Copy the items below word for word, keeping every line unchanged.

(Records for locating words and elements)
#####

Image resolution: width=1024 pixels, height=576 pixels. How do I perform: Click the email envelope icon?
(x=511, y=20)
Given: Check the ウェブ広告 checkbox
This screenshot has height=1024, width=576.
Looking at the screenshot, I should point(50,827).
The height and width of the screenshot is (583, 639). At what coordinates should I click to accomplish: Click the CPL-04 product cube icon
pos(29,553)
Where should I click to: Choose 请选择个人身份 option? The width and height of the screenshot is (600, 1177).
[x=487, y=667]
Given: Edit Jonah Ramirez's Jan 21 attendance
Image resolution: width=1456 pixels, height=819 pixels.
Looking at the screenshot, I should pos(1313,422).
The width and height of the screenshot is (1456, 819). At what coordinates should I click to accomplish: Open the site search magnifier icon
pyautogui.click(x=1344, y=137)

#####

→ **Written answer**
Image resolution: width=1024 pixels, height=576 pixels. How do I perform: Click the email envelope icon?
(x=511, y=20)
Given: Check the ウェブ広告 checkbox
This screenshot has height=1024, width=576.
Looking at the screenshot, I should point(50,827).
The height and width of the screenshot is (583, 639). At what coordinates should I click to accomplish: Click the CPL-04 product cube icon
pos(29,553)
Where should I click to: Choose 请选择个人身份 option? The width and height of the screenshot is (600, 1177).
[x=487, y=667]
Given: Edit Jonah Ramirez's Jan 21 attendance
Image resolution: width=1456 pixels, height=819 pixels.
Looking at the screenshot, I should pos(1313,422).
The width and height of the screenshot is (1456, 819). At what coordinates should I click to accomplish: Open the site search magnifier icon
pyautogui.click(x=1344, y=137)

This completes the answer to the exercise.